Billy transcende qualquer discurso racional e conquista sua vaga na escola de Londres não só pela leve e
espontânea dança que apresenta, mas por conseguir expressar sua sensibilidade, seu movimento
interno e seu prazer em dançar em meio a tanta agressividade que o testa a todo o momento
(lembremos daquilo que ocorreu com o colega durante o teste). Sensibilidade essa que permite uma
transformação em sua família, a aproximação de todos e a possibilidade de voltarem a encarar os
sentimentos, os desafios e as experiências que são proporcionadas e inerentes a vida.

Talvez se fosse preciso definir o filme em uma palavra, mesmo havendo a morte, definiria-o com palavra
“vida”. Vida essa que pulsa em todos os personagens do filme, mas que é trazida de volta por um
personagem vivo por completo: nosso impetuoso e cativante Billy Elliot.

Billy Elliot, um garoto de uns 11 anos, mora em Durham, Inglaterra, cidade pequena cuja principal fonte
de trabalho é a mineração de carvão. Em 1984, quando o filme começa, havia uma greve do sindicato
dos mineradores contra o governo de Margareth Tatcher. Mineradores e policiais se enfrentavam todos
os dias nas ruas da cidade.

Billy mora com o pai, o irmão mais velho Tony, também minerador como o pai e a avó, mãe de sua mãe,
que morrera jovem ainda. O pai (Gary Lewis) e o irmão aderiram à greve e por isso a família estava com
dificuldades financeiras.

Como todos os meninos, Billy vai à academia onde tenta aprender a lutar boxe, com o incentivo do pai.
Os outros esportes não o empolgavam e o boxe também não. Ele então ficava distraído olhando as
meninas fazendo aula de balé clássico ao lado do ringue.

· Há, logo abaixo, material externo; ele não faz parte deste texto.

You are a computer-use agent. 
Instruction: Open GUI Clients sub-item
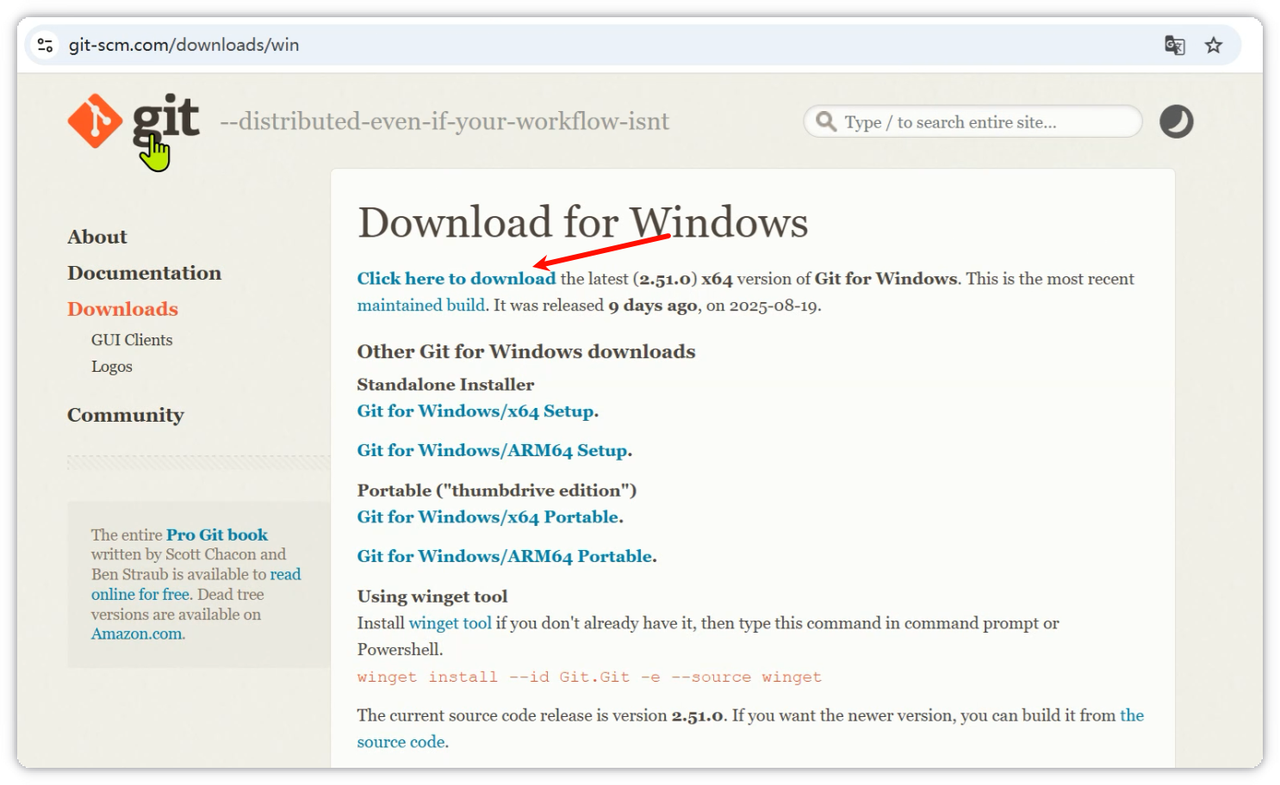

Billy tinha a mania de dançar onde quer que estivesse. Até no ringue de boxe e abraçado ao saco de
areia. E tão fascinado estava com a aula na barra, que vai se aproximando e alguém empresta sapatilhas
para ele.

Perdidíssimo no início, Billy começa a gostar e acertar os passos, com a ajuda da professora (Julie
Walters). Ele é o único menino na classe e se sobressai porque é um bailarino natural.

Aos poucos vemos sua postura mudar e ele começa a sentir prazer em exercitar seu corpo em
alongamentos e piruetas.

Claro que a professora percebe o quanto de talento ele tem. Assim, iniciam aulas particulares para que
Billy pudesse fazer o teste para a Royal Ballet School em Londres.

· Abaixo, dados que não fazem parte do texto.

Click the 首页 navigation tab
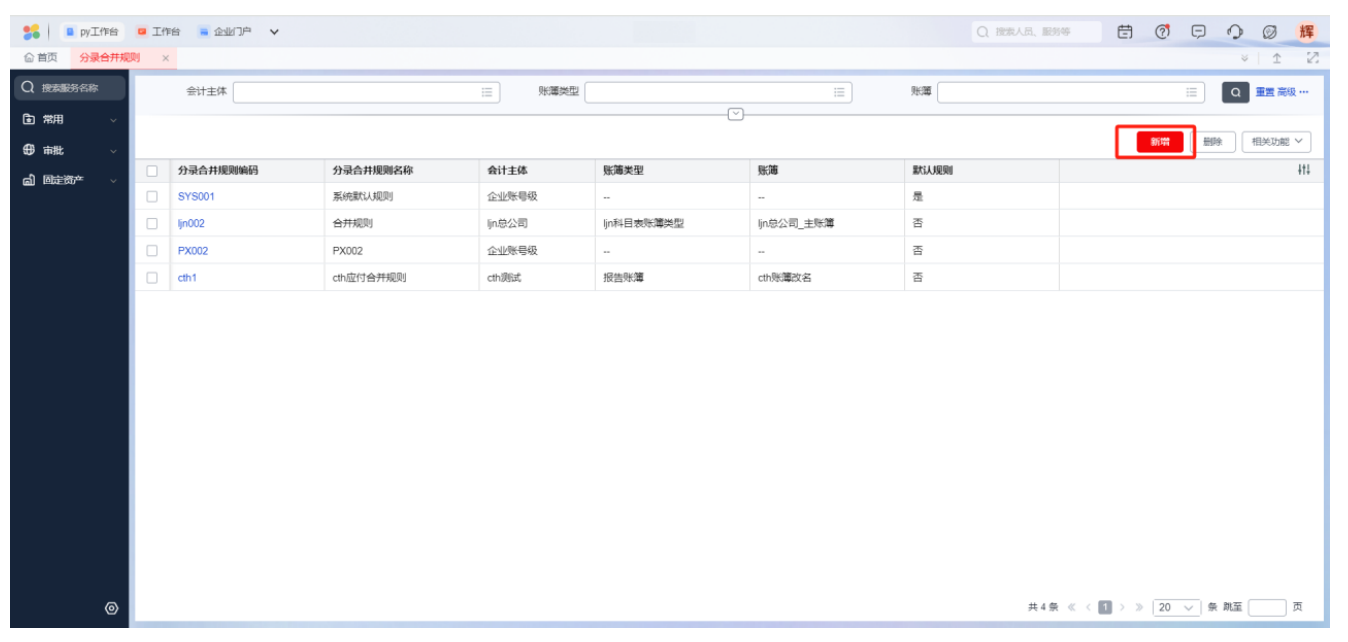 [40, 59]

O filme é dirigido com arte pelo diretor Stephen Daldry, que sabe dosar a dança de Billy pelas ruas da
cidadezinha e a luta dos mineiros contra os companheiros que furavam a greve. Esse foi seu primeiro
filme e ele já foi indicado a melhor diretor no Oscar. Depois ele brilhou com “As Horas” 2002, “O Leitor”
2008. “Tão Forte e Tão Perto” 2011 e a série “The Crown” 2016/ 2017.

O filme é também uma história sobre uma relação difícil entre pai e filho, que herdara a sensibilidade da
mãe. A avó meio caduca, repetia sempre que ela e a filha adoravam os filmes de Fred Astaire e que
dançavam juntas na rua depois de assisti-los:

“- Eu poderia ter sido uma bailarina profissional “, repetia ela.

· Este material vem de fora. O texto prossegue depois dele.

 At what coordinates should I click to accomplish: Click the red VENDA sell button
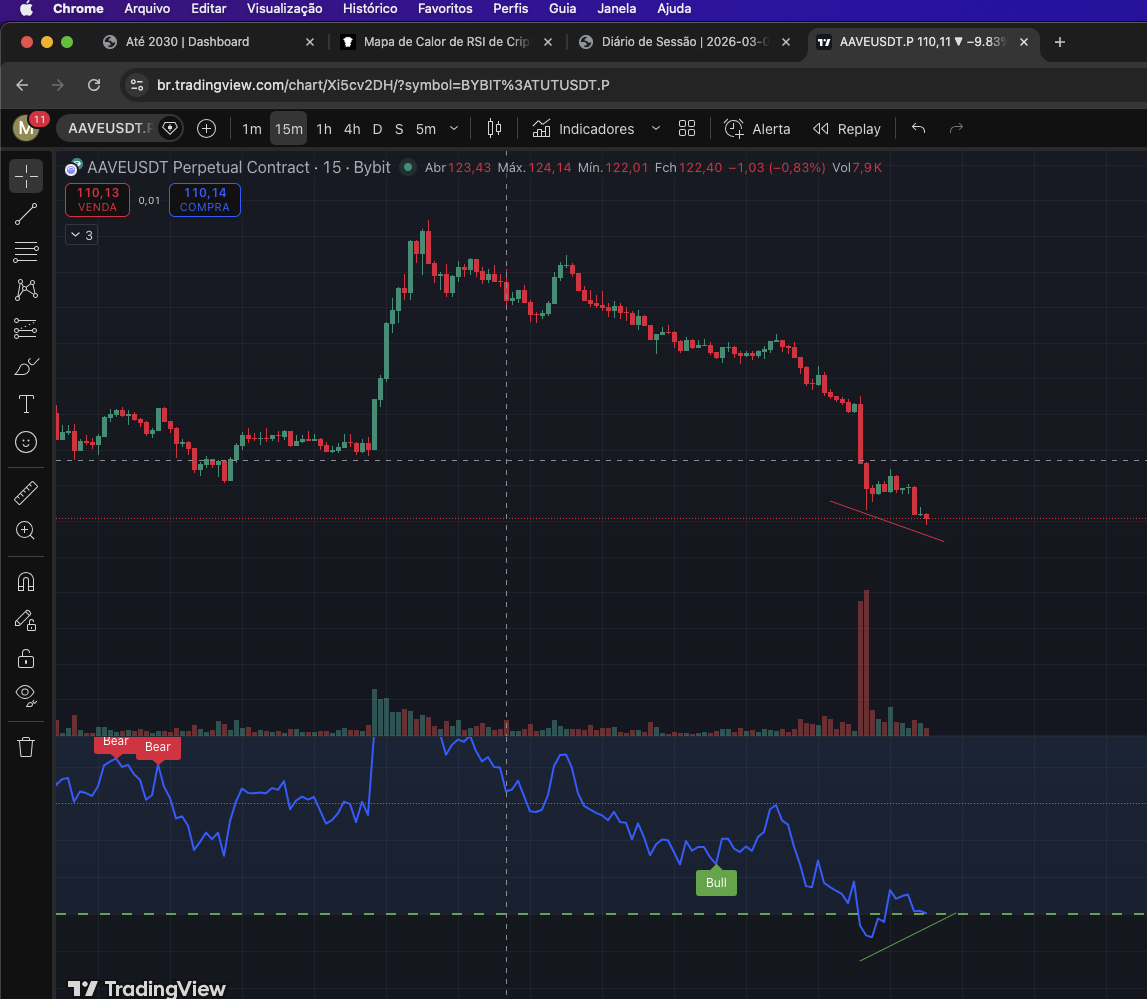97,200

O preconceito na Inglaterra nos anos 80 era muito forte e foi difícil para o pai de Billy aceitar que o balé
não fazia de seu filho um homossexual.

E no final, bem escolhido, vemos um Billy transformado em um grande artista, reconhecido por todos.
Lágrimas vão querer molhar o rosto dos mais sensíveis. Eu chorei.